On Monday, NHK's Professional Shigoto no Ryūgi (Professional Work Style) program showed the samurai manga that Studio Ghibli anime director Hayao Miyazaki is drawing after he announced his retirement from feature films. The program's latest episode dealt with the studio co-founder's September retirement announcement and showed him drawing the manga two months later. Miyazaki said that he wants to draw sengoku (Japan's Warring States Period) stories and other stories that cannot be cubbyholed.

When the NTV variety program Sekai-ichi Uketai Jugyō asked Studio Ghibli producer Toshio Suzuki last week about Miyazaki's plans after retirement, he said, "I think he will serialize a manga. From the beginning, he likes drawing about his favorite things. That's his stress relief."

NTV host Masaaki Sakai asked, "Does he like sengoku jidai no chanbara (samurai swordfighting stories set in Japan's Warring States Period)?" Suzuki responded, "That's what he is drawing now. He'll get angry if I talk too much. Let's stop talking about this."

Miyazaki himself said during his retirement announcement that there are things he wanted to do in the past that he would now do, but those things are not animation. Suzuki added that Miyazaki is already preparing a manga to run in a magazine, and noted that he is drawing the sengoku-era story as volunteer work with no fee.

Suzuki revealed in a 2012 television special that Hayao Miyazaki's son, Goro Miyazaki (Tales from Earthsea, From Up On Poppy Hill), is planning a samurai period work that combines fact and fiction. Suzuki told filmmaker Shunji Iwai that Goro Miyazaki's project is set in the northeastern Tohoku region of Japan during the Middle Ages.

Hayao Miyazaki drew the Nausicaä of the Valley of the Wind manga before he adapted his own story into a film in 1984. He also drew two manga, "Hikōtei Jidai" (The Age of the Flying Boat) and "Kaze Tachinu" (The Wind Rises), that predated the films Porco Rosso and The Wind Rises. He also compiled art he drew for an early Mononoke Hime film concept into a 1993 picture book, but the final Princess Mononoke film depicted a much different story.

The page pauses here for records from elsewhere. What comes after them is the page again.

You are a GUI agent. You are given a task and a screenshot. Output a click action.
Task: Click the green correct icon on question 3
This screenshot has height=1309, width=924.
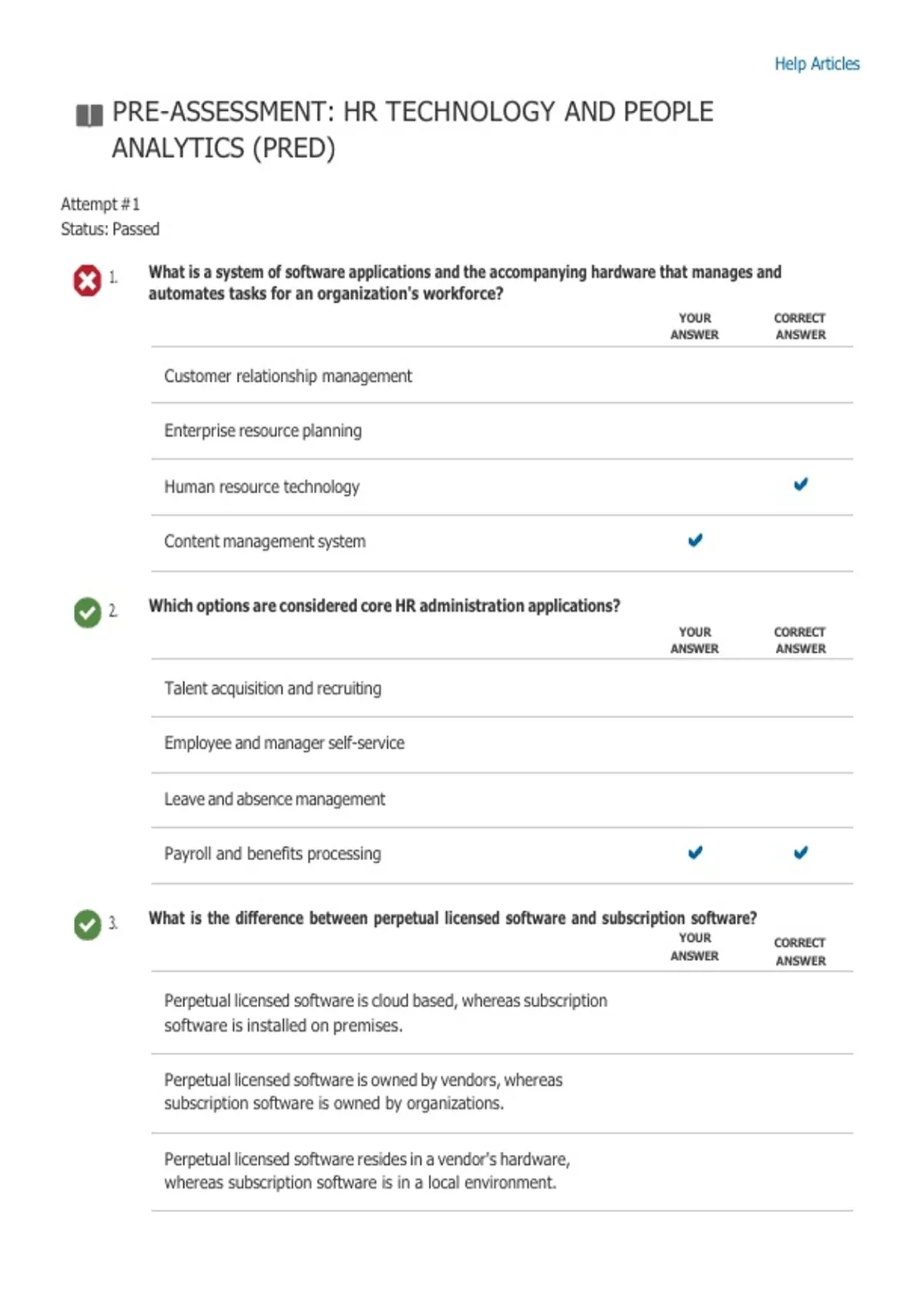[x=87, y=925]
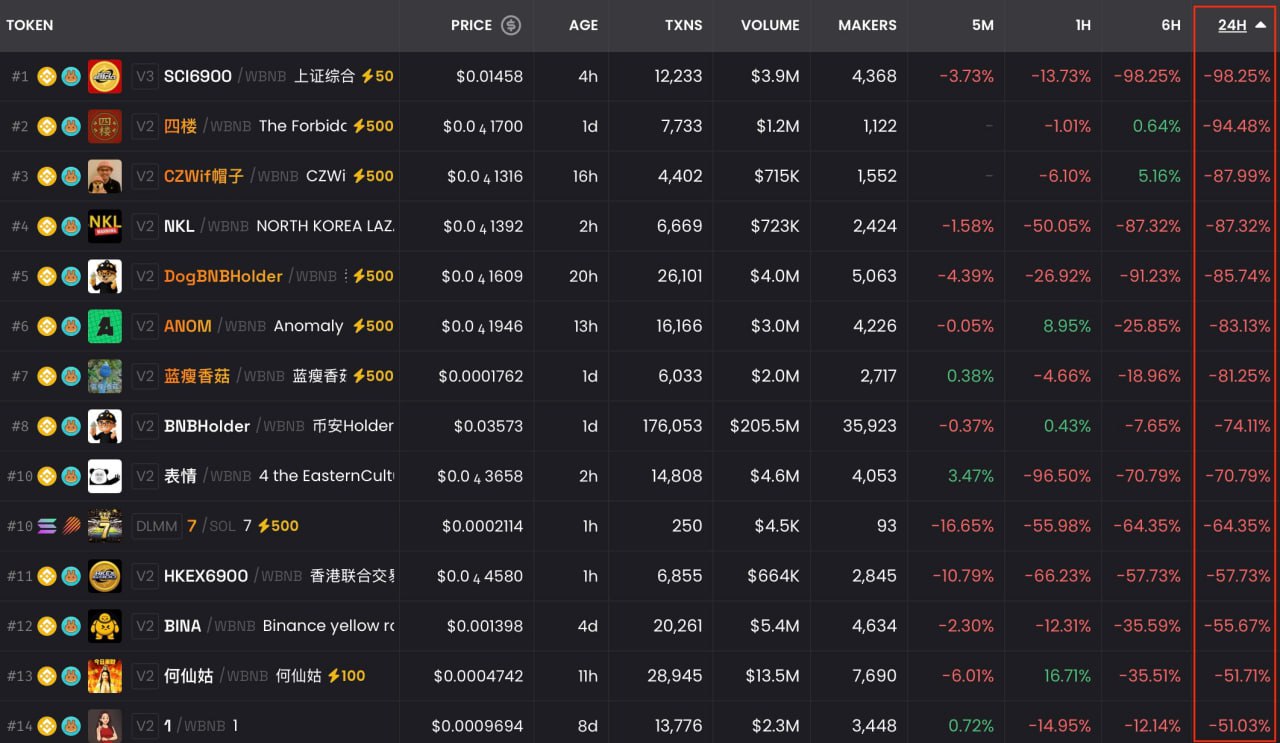Sort the table by VOLUME column
Image resolution: width=1280 pixels, height=743 pixels.
[769, 25]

Miyazaki's last feature film, The Wind Rises, is playing now in Japan and will open in North America on February 21 (after playing last week in limited engagements in Los Angeles and New York City). The January issue of Model Graphix magazine will bundle Fine Molds' 1/72 model kit of Mitsubishi KA-14 (9-shi), the prototype fighter plane featured prominently in the film, on November 25.

The Tale of Princess Kaguya, the anime film by Ghibli co-founder and Miyazaki's friend Isao Takahata, will open in Japan on Saturday. Yume to Kyōki no Ōkoku (The Kingdom of Dreams and Madness), Mami Sunada's documentary about Studio Ghibli, opened last Saturday.